### Source material ###

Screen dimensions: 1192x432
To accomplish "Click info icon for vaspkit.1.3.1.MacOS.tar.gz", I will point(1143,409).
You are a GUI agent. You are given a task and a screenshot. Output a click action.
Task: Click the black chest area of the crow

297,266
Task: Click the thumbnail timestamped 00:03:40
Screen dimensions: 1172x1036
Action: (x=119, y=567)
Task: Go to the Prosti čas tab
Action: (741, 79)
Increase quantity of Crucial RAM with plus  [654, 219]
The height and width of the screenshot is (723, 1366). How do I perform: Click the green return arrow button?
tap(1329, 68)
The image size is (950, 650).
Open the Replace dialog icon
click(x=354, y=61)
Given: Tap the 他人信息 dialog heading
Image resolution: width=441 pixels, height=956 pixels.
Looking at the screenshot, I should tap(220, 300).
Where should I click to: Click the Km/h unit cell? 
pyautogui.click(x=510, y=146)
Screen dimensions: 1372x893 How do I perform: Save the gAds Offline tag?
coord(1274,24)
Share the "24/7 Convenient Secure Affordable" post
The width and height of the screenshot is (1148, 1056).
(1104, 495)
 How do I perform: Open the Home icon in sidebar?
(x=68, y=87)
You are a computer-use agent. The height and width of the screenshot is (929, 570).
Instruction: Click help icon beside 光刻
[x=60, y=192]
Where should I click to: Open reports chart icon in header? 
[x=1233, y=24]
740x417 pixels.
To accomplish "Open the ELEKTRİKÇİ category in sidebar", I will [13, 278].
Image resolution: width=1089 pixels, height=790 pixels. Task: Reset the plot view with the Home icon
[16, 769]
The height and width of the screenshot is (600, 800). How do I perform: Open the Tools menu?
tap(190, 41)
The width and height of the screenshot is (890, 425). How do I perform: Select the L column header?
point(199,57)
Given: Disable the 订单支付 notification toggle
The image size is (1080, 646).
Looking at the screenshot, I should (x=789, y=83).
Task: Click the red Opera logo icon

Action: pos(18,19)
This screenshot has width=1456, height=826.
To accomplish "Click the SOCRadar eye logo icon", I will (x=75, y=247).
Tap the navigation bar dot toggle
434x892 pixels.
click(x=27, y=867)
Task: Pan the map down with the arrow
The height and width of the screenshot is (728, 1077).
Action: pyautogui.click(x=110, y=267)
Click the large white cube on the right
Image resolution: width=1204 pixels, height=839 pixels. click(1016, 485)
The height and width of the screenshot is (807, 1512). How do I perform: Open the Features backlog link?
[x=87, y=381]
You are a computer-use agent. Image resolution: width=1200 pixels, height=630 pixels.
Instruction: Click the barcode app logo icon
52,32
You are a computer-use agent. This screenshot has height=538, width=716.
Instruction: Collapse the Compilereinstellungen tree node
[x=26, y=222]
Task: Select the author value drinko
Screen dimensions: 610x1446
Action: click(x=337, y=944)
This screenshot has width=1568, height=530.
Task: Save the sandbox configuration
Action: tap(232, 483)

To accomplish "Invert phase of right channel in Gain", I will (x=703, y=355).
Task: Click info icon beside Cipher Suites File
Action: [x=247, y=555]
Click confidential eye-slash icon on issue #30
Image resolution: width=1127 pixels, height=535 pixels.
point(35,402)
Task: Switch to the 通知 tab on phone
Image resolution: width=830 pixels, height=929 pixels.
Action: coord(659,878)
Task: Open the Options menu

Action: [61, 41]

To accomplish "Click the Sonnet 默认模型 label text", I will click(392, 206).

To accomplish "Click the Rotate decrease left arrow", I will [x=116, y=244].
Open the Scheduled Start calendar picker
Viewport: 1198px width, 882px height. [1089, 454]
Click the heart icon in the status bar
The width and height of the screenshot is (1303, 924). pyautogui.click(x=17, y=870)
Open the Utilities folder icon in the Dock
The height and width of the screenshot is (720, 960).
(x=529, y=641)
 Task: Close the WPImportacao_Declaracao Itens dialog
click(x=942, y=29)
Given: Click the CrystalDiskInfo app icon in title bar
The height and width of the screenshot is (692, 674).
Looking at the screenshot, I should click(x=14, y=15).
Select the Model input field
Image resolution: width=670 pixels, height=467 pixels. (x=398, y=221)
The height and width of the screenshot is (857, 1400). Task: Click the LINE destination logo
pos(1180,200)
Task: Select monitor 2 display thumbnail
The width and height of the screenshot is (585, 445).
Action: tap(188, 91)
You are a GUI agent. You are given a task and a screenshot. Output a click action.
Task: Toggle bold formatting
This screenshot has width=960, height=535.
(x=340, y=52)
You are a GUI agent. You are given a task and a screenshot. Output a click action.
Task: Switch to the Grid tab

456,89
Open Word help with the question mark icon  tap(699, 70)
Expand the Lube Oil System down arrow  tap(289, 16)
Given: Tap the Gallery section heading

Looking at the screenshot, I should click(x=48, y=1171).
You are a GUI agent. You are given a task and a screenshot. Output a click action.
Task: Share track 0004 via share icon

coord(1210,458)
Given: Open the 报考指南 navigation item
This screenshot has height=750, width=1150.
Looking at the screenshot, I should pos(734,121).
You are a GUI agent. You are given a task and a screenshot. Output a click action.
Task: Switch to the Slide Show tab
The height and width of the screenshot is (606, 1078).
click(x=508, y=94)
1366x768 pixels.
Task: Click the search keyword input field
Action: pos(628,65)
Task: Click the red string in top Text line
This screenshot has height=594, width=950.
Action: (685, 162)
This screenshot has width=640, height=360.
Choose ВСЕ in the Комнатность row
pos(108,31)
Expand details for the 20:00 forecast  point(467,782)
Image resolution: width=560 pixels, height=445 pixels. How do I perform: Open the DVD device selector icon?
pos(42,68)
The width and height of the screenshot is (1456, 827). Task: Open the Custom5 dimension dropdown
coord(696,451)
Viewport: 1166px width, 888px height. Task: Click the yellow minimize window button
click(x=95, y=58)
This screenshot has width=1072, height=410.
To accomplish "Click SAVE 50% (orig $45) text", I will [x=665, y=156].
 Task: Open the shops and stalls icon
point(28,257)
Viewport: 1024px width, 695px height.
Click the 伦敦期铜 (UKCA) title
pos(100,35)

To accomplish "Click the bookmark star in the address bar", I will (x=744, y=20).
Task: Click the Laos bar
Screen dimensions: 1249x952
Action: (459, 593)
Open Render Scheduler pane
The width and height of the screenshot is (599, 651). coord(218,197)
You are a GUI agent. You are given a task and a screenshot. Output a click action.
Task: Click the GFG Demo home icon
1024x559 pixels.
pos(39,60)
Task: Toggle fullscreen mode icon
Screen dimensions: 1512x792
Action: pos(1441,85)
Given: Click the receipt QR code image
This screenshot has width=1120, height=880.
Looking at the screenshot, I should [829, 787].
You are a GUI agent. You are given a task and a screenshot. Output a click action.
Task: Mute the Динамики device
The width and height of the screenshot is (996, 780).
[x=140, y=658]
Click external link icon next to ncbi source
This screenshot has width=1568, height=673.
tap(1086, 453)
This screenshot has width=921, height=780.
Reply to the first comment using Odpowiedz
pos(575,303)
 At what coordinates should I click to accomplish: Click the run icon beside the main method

###

## Task to complete
Go through the entries above and pull out each line with "computer" in it.

## Reply
You are a computer-use agent. The height and width of the screenshot is (929, 570).
You are a computer-use agent. Image resolution: width=1200 pixels, height=630 pixels.
You are a computer-use agent. This screenshot has height=538, width=716.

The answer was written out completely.